Que Islero, aquel negro Miura de 459 kilos, corneara a Manolete en Linares el día 28 de agosto de 1947, no significa que lo matara.

Cuentan que Manolete; cansado de torear, superado por sus problemas personales (su madre nunca aprobó su relación con la actriz Lupe Sino) y harto de que la afición solo le valorara de camino a las enfermerías; se encontraba en un bajo momento físico. Su extrema delgadez y su lividez eran alarmantes.

Reconoció en una entrevista a José María Carretero, «El Caballero Audaz», en el diario «Jornada» que su intención era retirarse al finalizar la temporada: «Me retiro profesionalmente al final de la temporada». «La existencia que llevamos los toreros es muy triste. De un lado para otro, sin descansar en ninguna parte, cargados de angustias, llevando a cuestas la vergüenza de las tardes malas cuando el público se convierte en una fiera pululante, de terrible crueldad». «Siempre con una interrogación: Dios mío, ¿cómo quedaré en esta corrida? ¿Me matará un toro esta tarde?». «Y si la muerte me llega nunca me cogerá en ese momento feo de la cobardía, sino con el gesto rabioso del luchador».

Tarde calurosísima en Linares para una tarde de toros cuyo cartel lo completaban Gitaniyo de Triana y Luis Miguel Domnguín.

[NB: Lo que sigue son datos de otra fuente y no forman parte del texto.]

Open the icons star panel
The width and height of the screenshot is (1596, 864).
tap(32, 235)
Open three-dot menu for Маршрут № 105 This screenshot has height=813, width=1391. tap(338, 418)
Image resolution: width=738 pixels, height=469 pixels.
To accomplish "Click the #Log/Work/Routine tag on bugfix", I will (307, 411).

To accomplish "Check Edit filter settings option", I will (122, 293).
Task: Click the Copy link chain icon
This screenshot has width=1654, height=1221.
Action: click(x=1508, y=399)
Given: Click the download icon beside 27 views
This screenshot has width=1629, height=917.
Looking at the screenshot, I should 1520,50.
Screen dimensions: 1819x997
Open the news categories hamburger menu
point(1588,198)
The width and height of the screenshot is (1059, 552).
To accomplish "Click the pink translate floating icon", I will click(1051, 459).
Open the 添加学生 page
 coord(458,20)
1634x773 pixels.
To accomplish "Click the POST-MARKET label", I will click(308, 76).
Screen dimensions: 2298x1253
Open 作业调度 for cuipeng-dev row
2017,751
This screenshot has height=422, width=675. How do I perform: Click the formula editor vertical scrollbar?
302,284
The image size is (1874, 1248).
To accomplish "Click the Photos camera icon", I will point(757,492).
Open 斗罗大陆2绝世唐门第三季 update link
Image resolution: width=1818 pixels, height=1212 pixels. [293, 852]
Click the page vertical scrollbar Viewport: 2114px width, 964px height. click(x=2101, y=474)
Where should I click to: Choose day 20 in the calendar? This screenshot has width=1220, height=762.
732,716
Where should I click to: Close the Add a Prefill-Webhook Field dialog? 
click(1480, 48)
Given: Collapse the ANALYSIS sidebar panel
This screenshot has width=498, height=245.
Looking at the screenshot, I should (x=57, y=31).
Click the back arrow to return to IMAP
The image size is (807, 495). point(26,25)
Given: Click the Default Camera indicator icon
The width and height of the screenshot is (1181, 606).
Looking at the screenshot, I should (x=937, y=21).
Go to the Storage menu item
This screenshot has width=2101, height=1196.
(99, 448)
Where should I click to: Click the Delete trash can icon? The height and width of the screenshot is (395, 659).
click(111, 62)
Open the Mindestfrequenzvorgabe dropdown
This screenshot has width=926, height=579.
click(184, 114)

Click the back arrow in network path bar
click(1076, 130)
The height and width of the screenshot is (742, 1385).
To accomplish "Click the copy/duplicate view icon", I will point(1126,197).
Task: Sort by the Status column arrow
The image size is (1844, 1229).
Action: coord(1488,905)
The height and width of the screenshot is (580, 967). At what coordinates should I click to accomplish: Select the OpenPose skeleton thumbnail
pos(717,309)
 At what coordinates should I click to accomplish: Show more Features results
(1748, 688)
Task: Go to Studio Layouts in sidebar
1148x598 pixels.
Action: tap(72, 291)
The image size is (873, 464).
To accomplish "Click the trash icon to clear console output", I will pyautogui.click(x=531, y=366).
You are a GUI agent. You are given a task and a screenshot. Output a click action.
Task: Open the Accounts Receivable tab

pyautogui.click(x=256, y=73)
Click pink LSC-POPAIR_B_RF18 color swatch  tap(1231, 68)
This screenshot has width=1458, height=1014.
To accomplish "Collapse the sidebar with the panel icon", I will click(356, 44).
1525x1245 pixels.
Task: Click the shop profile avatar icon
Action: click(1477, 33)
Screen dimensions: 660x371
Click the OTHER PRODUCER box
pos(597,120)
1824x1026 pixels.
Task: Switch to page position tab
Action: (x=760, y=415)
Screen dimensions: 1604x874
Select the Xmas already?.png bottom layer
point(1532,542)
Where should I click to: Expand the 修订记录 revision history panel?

Islero era el quinto de la tarde, un Miura en puntas, negro, entrepelado, bragado y descastado. Manolete ya le observó las dificultades de inicio, aún así y ante la exigencia del público:  «lo muleteó por bajo, parándose en unos tremendos derechazos y cinco manoletinas tremendas, dos ayudadas por alto. Entró a matar un poco sesgado, de dentro a fuera, marcando mucho el volapié, y en el mismo tiempo arrancó el toro, que le clavó el asta derecha. La cornada fue seca, se lo llevó hacia arriba, le dio la vuelta y lo tiró al suelo.» (Crónica de ABC).

Lo que después sucedió allí, fue un cúmulo de desaciertos y fatalidades, empezando por la equivocación de puerta al sacarlo del ruedo y tuvieron que desandar camino de la enfermería, mientras manaba un chorro de sangre de la pierna del diestro.

Ya en la enfermería, el Dr. Fernando Garrido, cosío inmediatamente venas y arterias para taponar tan enorme hemorragia. De allí se desprende el primer parte facultativo: » “Destrozo de las fibras musculares del sartorio, la fascia cibiforme, el recto externo, con rotura de la vena safena y contorneando el paquete vascular nervioso de la arteria femoral con extensa hemorragia y fuerte shock traumático. Pronostico muy grave”.

La primera intervención duró cuarenta minutos, donándole sangre el policía Juan Sánchez. Las transfusiones en esa época se hacían con enormes jeringuillas Juvelet, una hipodérmica que succionaba la sangre del donante al brazo del enfermo.

A Manolete le dolía mucho la pierna, pero aún tuvo fuerzas para preguntar “¿y murió?”.“Si, maestro, Islero murió sin requerir puntilla” le respondieron. Junto a su cama colocaron las orejas y el rabo.

Fue trasladado en camilla, como si de un cortejo fúnebre se tratara, al hospital de Los Marqueses de Linares, en donde se le practicó una nueva transfusión con un plasma noruego donado tres meses antes. Esa sangre ya se había usado en un accidente en Cádiz y causó reacciones funestas, pues estaba infectada. Garrido y Corzo se opusieron, pero el doctor Giménez de Guinea, amigo personal de Manolete, tomó la decisión y se procedió a trasvasárselo al herido. Instantes después de penetrar el plasma en sus venas, Manolete profiere “no veo nada”, luego pronuncia el nombre de su peón de confianza “David, David” y muere. Este es el trágico fin de Manolete después de diez horas de agonía.

Como cuenta Tico Medina en su libro «El día que mataron a Manolete»: Siempre se culpó a los médicos del fallecimiento del diestro, ya que «No había cojones para cortarle la pierna a Manolete. ¿Y sabe usted por qué? Porque nadie se imagina a Dios con una pierna menos».

Así pues, Islero hirió a Manolete, pero la infección que le produjo la transfusión de sangre contaminada fue lo que realmente acabó con la vida de uno de los diestros más grandes de la historia de la tauromaquia.